— About this exercise —
Of the records that follow, copy only the lines from the line containing "Where should I click to: Click the Go" to the line containing "Tick the select-all", both included, exactly as written.

---------- Supplied data

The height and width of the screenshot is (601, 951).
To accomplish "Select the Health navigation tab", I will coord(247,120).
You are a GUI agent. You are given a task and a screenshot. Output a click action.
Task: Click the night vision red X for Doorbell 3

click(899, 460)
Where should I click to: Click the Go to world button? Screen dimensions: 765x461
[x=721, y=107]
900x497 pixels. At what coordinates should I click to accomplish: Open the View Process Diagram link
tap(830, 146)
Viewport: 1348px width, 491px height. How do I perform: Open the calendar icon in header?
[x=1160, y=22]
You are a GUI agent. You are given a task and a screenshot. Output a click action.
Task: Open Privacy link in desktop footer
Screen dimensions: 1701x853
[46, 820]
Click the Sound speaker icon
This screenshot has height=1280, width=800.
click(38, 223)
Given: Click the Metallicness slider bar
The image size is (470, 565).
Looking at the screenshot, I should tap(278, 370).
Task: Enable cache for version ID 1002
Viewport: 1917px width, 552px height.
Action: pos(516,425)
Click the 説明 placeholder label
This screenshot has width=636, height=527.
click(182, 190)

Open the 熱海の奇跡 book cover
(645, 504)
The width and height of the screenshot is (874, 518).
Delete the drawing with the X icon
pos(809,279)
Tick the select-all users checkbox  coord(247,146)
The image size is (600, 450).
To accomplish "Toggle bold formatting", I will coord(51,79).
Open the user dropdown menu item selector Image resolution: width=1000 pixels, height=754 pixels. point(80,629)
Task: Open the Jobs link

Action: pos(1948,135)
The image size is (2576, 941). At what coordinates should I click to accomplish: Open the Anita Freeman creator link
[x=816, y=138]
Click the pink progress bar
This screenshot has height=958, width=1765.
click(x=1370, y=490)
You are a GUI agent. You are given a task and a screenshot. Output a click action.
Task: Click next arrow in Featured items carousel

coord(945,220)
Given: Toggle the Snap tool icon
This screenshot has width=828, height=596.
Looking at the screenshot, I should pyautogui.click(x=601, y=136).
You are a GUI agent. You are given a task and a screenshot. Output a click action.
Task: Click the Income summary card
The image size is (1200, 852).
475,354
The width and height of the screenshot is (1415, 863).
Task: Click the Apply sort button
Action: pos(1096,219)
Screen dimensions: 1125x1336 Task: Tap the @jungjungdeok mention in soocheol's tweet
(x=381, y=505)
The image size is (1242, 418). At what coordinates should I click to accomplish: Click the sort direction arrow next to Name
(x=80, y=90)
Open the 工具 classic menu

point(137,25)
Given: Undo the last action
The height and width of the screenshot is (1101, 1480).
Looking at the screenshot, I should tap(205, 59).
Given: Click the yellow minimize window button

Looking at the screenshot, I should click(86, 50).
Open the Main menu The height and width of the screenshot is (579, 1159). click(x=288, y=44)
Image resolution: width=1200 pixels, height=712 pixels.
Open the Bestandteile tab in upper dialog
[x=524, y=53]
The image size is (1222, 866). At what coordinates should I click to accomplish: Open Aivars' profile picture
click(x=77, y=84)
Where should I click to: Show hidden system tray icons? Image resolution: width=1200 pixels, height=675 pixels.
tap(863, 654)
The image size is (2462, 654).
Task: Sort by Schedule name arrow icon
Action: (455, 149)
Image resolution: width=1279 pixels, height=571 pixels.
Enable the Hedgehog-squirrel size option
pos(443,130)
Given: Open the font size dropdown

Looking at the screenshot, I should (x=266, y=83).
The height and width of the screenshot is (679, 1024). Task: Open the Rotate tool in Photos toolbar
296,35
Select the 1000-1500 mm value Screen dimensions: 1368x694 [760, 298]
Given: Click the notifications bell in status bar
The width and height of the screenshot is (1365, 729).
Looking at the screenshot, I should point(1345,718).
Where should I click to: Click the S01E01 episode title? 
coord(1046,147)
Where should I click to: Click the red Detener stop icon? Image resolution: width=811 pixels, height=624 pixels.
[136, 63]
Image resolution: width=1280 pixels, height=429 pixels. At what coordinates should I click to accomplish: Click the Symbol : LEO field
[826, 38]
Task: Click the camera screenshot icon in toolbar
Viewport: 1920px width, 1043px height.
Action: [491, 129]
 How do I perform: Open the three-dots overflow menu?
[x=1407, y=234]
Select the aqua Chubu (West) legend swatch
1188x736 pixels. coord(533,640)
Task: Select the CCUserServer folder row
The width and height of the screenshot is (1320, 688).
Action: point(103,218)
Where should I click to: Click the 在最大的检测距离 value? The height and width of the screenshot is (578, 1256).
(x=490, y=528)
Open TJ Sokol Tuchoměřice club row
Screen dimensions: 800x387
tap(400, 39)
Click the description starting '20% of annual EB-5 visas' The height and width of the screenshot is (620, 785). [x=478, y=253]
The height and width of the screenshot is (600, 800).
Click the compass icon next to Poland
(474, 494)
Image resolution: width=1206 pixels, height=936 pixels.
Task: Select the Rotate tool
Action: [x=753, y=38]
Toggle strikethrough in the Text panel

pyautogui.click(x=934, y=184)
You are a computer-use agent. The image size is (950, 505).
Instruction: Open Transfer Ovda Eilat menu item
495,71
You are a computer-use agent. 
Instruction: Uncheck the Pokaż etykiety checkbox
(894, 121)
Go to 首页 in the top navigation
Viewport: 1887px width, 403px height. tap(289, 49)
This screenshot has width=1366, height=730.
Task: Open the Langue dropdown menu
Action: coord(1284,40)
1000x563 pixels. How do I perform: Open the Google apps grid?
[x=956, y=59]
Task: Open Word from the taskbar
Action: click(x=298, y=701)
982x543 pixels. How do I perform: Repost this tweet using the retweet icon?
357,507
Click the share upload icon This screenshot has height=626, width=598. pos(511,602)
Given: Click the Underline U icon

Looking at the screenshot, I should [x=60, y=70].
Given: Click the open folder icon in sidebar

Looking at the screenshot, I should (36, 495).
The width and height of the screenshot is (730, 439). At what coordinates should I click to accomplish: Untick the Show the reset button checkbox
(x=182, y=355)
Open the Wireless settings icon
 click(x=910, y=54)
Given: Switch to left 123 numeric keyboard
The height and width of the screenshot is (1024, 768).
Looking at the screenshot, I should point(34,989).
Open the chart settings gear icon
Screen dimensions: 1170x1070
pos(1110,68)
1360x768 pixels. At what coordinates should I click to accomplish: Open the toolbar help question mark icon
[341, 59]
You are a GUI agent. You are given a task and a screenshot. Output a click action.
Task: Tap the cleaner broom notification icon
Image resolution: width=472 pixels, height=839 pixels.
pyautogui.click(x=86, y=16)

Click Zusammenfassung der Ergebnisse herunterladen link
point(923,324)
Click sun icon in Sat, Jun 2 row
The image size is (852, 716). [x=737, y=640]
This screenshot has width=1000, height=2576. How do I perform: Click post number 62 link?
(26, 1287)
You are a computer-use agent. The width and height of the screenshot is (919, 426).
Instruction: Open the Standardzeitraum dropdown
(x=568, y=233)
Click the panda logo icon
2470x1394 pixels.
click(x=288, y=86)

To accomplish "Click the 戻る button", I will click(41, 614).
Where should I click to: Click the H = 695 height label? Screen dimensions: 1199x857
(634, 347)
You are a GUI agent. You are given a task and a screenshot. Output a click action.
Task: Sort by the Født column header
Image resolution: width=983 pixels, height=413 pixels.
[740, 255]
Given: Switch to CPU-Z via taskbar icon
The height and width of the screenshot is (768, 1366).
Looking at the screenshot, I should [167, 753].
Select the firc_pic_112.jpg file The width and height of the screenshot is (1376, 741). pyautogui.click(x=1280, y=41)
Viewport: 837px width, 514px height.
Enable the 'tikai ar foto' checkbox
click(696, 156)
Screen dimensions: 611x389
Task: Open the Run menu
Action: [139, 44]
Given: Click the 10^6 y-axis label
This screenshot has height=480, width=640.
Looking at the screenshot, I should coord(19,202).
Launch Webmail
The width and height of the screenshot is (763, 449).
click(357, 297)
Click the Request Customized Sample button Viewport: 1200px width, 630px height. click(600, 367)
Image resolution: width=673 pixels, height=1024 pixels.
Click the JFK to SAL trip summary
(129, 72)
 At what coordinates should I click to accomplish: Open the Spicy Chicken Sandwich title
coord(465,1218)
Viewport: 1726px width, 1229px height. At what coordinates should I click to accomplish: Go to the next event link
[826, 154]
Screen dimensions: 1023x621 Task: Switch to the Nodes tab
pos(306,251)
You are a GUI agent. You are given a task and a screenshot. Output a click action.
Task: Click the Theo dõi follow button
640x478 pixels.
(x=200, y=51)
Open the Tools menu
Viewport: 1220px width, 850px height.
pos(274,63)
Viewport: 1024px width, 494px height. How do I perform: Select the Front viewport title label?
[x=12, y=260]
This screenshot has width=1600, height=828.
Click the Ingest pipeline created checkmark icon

--------------------

— Answer for this exercise —
Where should I click to: Click the Go to world button? Screen dimensions: 765x461
[x=721, y=107]
900x497 pixels. At what coordinates should I click to accomplish: Open the View Process Diagram link
tap(830, 146)
Viewport: 1348px width, 491px height. How do I perform: Open the calendar icon in header?
[x=1160, y=22]
You are a GUI agent. You are given a task and a screenshot. Output a click action.
Task: Open Privacy link in desktop footer
Screen dimensions: 1701x853
[46, 820]
Click the Sound speaker icon
This screenshot has height=1280, width=800.
click(38, 223)
Given: Click the Metallicness slider bar
The image size is (470, 565).
Looking at the screenshot, I should tap(278, 370).
Task: Enable cache for version ID 1002
Viewport: 1917px width, 552px height.
Action: pos(516,425)
Click the 説明 placeholder label
This screenshot has width=636, height=527.
click(182, 190)

Open the 熱海の奇跡 book cover
(645, 504)
The width and height of the screenshot is (874, 518).
Delete the drawing with the X icon
pos(809,279)
Tick the select-all users checkbox  coord(247,146)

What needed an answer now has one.